Some will say: you bring yourself wherever you go. To which I say: yes and no. There is such a thing as a “better fit” or a “good enough fit.” There’s also an “I love this place.” We bring ourselves wherever we go, but we also shift, depending on the environment. So this morning I was walking, caffeinated, feeling good, in the cold, in the sun, and asking myself: what is the lesson? And I got some answers and I felt satisfied and I had a lovely day at work. Today was the first day in a long time that I felt that level of breakthrough which I attribute to the walk. Since the semester started, I’ve been missing my Brooklyn walks.
In other news, New Yorkers are mourning the death of Flaco the Eurasian eagle owl. Vandals broke his cage a little more than a year ago, and I’d kept up with his whereabouts (many Flaco sightings on the Upper West Side) on Twitter. I particularly loved the fire escape photos. Just last month I asked my dentist if he’d seen him. I don’t know why I thought to ask my dentist this, but maybe because the tenth floor patient chair has a view of the city, and a perfect place for a big owl to land. (If only my analyst had such a view instead of that stupid metal box of an office.) My dentist said he’d never seen him, but he had heard him. I remembered my recent days (years, actually) in Florida, after Trump’s win and right before Covid. Those years. There were owls in the live oak outside my house. I’d never heard an owl in person and certainly not so close. They are magic.
New Yorkers are heartbroken. People are leaving flowers and drawings and notes by one of his favorite trees. If I remember correctly, he lived over a decade in captivity and his enclosure wasn’t even big enough for him to fly. They assumed he wouldn’t know how to hunt, but his instincts kicked in as the many photos (with rat in mouth) can attest.
I saw one snarky tweet. It felt like she didn’t want us to love him. Or maybe she wanted to be loved so much. But I don’t think there’s anyone who is happy about New York City these days.

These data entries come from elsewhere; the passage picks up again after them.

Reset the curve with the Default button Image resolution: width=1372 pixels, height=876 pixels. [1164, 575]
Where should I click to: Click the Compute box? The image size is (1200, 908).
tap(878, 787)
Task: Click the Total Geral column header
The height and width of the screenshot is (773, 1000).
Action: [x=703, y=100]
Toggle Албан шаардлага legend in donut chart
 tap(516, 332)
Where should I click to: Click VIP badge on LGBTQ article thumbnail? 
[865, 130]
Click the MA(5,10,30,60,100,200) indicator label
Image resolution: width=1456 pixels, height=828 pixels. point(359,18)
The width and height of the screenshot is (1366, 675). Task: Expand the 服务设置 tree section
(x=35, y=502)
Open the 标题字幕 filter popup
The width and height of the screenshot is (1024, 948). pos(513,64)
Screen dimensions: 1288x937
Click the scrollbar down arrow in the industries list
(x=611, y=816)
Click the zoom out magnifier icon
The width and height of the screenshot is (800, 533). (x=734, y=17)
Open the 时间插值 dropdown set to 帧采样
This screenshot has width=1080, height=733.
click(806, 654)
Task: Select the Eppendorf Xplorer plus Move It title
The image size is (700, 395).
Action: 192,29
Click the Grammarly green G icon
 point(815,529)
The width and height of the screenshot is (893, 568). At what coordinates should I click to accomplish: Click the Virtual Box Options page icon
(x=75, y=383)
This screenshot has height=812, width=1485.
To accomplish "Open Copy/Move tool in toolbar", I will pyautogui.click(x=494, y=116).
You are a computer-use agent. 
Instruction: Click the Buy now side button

Surely there’s an unconscious reason why I told that Flaco story in the middle of my story about changing schools. Are we the vandals of our lives? When is a repetition a repetition or just a smart decision? Some people leap without thinking and some people wait too long. I said to someone recently: it will take me the rest of my life. This training, this process. The rest of my life. If I continue, if I finish. What will the world be like so many years from now? There’s a feeling I’m after. The new-agers would call it a “vibrational match.” So we’ll see. I’ll keep you updated.